━━━ PASSAGE TO READ

Single by Winger

from the album Winger
- B-side: "Poison Angel"
- Released: February 1989
- Studio: Atlantic Studios, New York City
- Genre: Glam metal
- Length: 4:05 4:47 (Extended version in the Rock Band 4 DLC)
- Label: Atlantic
- Songwriter(s): Kip Winger, Reb Beach, Beau Hill
- Producer(s): Beau Hill, Roy Moore

Winger singles chronology
| "Madalaine" (1988) | "Seventeen" (1989) | "Headed for a Heartbreak" (1989) |

= Seventeen (Winger song) =

"Seventeen" is a single by American rock band Winger from their debut album Winger. Released in 1989, the song charted at No. 26 on the Billboard Hot 100. The song was named the 87th best hard rock song of all time by VH1.

The B-side for this single was the album cut "Poison Angel".

==Background==

According to Kip Winger, he took inspiration from the Beatles song "I Saw Her Standing There", which contains the lyric, "Well she was just seventeen / If you know what I mean / And the way she looked / Was way beyond compare" and was not aware that age seventeen is underage in some jurisdictions.

━━━━━━
━━━ RECORD EXCERPTS

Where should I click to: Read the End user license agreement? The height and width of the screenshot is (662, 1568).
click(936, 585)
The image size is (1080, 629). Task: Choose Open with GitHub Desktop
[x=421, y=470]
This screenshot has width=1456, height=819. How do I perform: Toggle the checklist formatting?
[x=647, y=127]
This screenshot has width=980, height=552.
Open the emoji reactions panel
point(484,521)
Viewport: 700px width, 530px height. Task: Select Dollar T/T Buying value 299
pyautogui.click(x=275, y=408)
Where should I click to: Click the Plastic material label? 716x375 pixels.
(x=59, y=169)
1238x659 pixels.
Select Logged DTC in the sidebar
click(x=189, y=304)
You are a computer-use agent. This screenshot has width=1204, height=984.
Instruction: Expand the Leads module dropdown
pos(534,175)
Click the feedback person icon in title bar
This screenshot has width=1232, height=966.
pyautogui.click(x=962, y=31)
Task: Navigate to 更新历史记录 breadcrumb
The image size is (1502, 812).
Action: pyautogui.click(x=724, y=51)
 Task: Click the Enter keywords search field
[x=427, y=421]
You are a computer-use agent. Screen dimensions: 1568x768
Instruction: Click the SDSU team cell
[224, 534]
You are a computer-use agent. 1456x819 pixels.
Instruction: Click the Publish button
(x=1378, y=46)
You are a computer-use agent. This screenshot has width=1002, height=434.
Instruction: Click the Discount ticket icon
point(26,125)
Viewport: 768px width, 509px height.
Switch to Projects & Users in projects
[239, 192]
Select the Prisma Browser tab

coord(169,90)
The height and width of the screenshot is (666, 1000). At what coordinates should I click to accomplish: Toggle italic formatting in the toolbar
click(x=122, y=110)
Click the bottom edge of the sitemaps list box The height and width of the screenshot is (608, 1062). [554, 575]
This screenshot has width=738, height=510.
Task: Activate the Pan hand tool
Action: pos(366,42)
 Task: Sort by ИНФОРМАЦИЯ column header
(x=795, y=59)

━━━━━━

[WHAT TO DO]:
1. Using the article on "Seventeen," tell whether each statement agrees with it, answering yes or no and quoting the words that decide it. (a) The song reached No. 26 on the Billboard Hot 100. (b) The single's B-side was "Headed for a Heartbreak." (c) The song was recorded in Los Angeles.
2. From the article on "Seventeen," extract the passage from "The B-side for" to "in some jurisdictions.".

[EXERCISE RESPONSES]:
1.
(a) Yes: "the song charted at No. 26 on the Billboard Hot 100"
(b) No: "The B-side for this single was the album cut "Poison Angel"."
(c) No: "Studio: Atlantic Studios, New York City"

2.
The B-side for this single was the album cut "Poison Angel".

==Background==

According to Kip Winger, he took inspiration from the Beatles song "I Saw Her Standing There", which contains the lyric, "Well she was just seventeen / If you know what I mean / And the way she looked / Was way beyond compare" and was not aware that age seventeen is underage in some jurisdictions.